We have a Recycle Rush garbage can that we put on wheels. The key features include a pneumatic piston to lift his lid, and an led light face that will change on a button press. We use him for PR events and he gets the attention of kids everywhere. These pictures are a little old, but he hasn’t changed any.
1339 has a mecanum drive base with a lounge chair on top that we built exclusively for demos.
See this recent thread for more examples.
You can find many more examples by searching for “air cannon” “t-shirt cannon”, “chair bot”, or “tote bot”.
I would hazard a guess that among teams with member(s) posting on CD, having some sort of promotional/demo/outreach robot is more common than not. Based on my knowledge of local teams, whether or not a team has an outreach robot seems to correlate well with how much work that team does between May and December.
Make a couch
'nuff said
We build a bell ringer every year around the holiday season.
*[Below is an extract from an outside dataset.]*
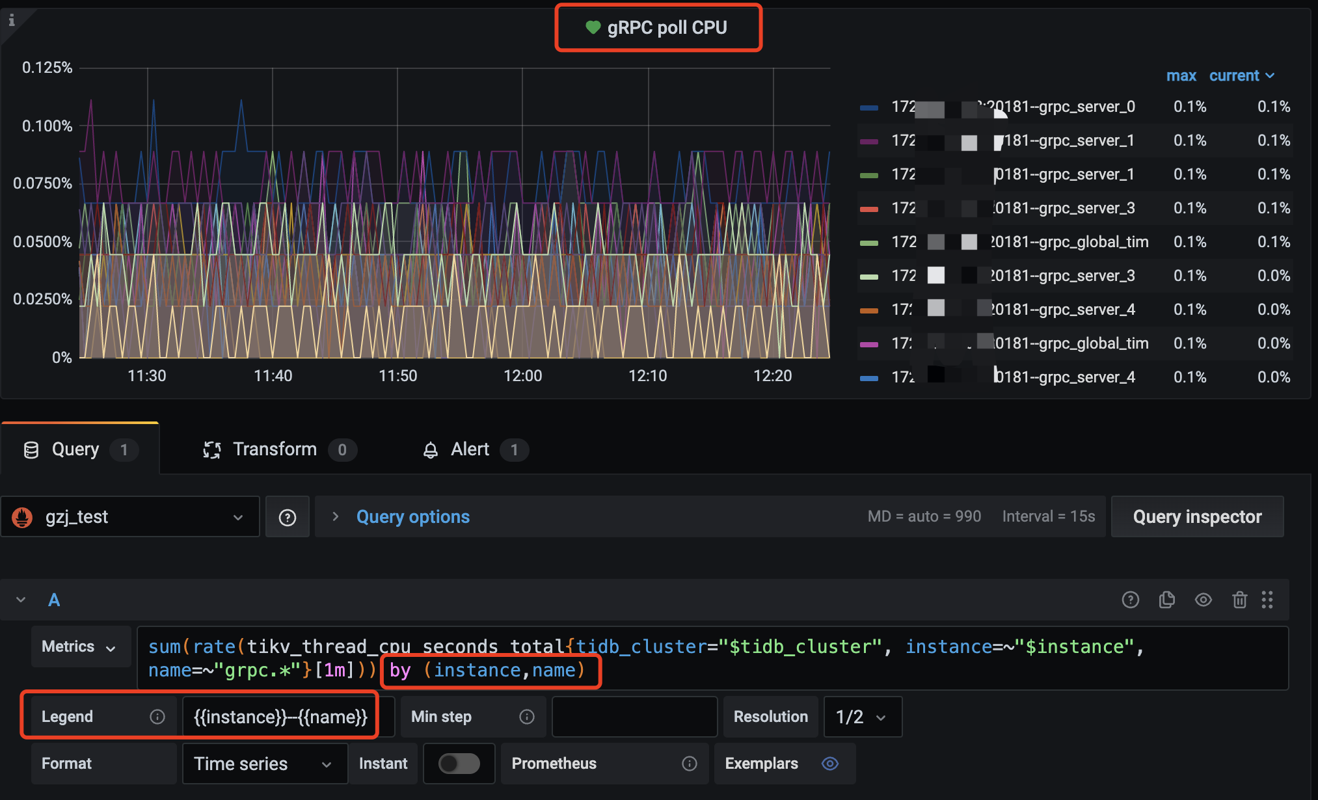
Task: Click the Min step info icon
Action: 526,717
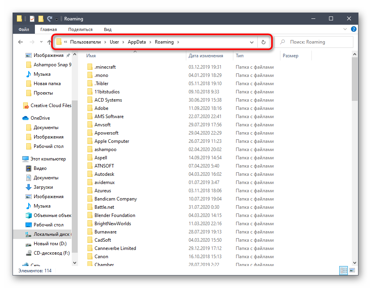
Task: Open recent locations dropdown arrow
Action: click(x=41, y=42)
This most recent one was probably our best yet, being able to fit in a tote and having an LED strip.
We have a T-shirt shooter with an Nvidia board (I don’t remember which one) that holds up to two shirts at once (two chambers) and can launch them 200+ feet.
We just modified our 2016 robot to run from a quadcopter controller instead of a driver station. We also modified power usage, robot speed etc, so a single battery lasts about 3 hours instead of two minutes.
Very fun robot - kids can drive it, catch balls, go over defenses and other stuff.
Honestly I know 973 works miracles in your spare time so I can’t tell if you’re serious about the 3 hours of battery life or not. If you are, I would be REALLY interested in hearing how you managed to do that.
We use robots from past years. The BEST robots are particularly good at distributing flyers due to a basket on one and the claw on last year’s.
2761 built a t-shirt cannon (could use some improvements) that we’ve been able to take to college and high school events. We find that the public honestly doesn’t care about the technicalities of our robots - they care about the flashiness. The reactions we’ve gotten to it was great. The LEDs and blue and black finish were a real crowdpleaser. We’ve also used tiretrains and chairbots as tools for both training members over the offseason and integrating the community into our events.